Blanc’s side counterpressed well to regain the ball quickly upon a turnover and were able to develop a control over the game from very early in. Their centrally-oriented positional structure allowed them to profit from immediate access to the ball once it was lost, with short distances between players facilitating strong compactness around the ball with good defensive connections for a polyvalent counterpress.
Their inability to sustain possession was also a fault of Chelsea’s. Once they managed to regain the ball from Paris they made a number of weak attempts to form a counter-attack, which often broke down whilst the ball was still within their own half. Their weak transition game was in some part due to the defensive structure as it made for sub-optimal starting positions upon the turnover. The counters were also quite individualistic, with the ball being lost usually following a dribble attempt which PSG defended with some ease.
From the first minute, PSG were able to control the game in possession and retain the ball well in the Chelsea half. Due to a weak positional structure and some weak individual abilities (I’m looking at you, Cesc) Chelsea were unable to develop strong access to the ball whilst PSG’s ball-oriented shape gave them collective pressing-resistance. The result was Blanc’s side being able to maintain the ball and develop attacks with less disruption from oppositional pressure.
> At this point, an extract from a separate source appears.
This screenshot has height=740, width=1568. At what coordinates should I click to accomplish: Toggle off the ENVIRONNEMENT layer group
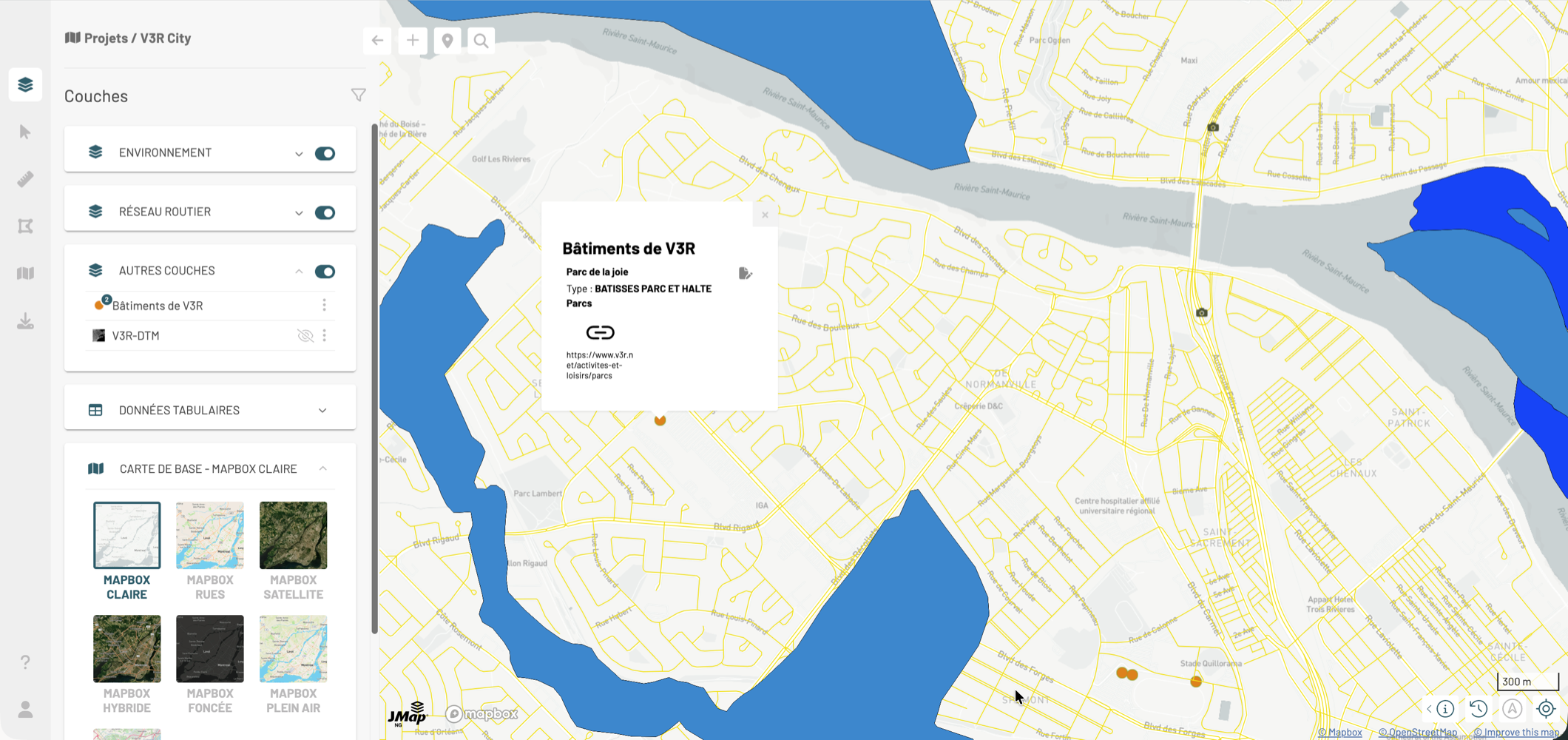pos(325,153)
Chelsea’s Isolated Central Midfield Targeted
Paris’ attacking strategy was primarily based around overloading the centre of Chelsea’s midfield as the front three showed strong movements towards the middle to act as free men against the struggling Mikel and Fabregas. Considering how well this exploited Chelsea’s defensive issues, it must be noted that this wasn’t a strategical adaption from PSG, whose centrally-focused positional structure is a key component of their game. Given this lack of adaption one must imagine the preparation made by Chelsea whose man-oriented defending was ill-equipped to deal with such offensive fluidity and central-focus.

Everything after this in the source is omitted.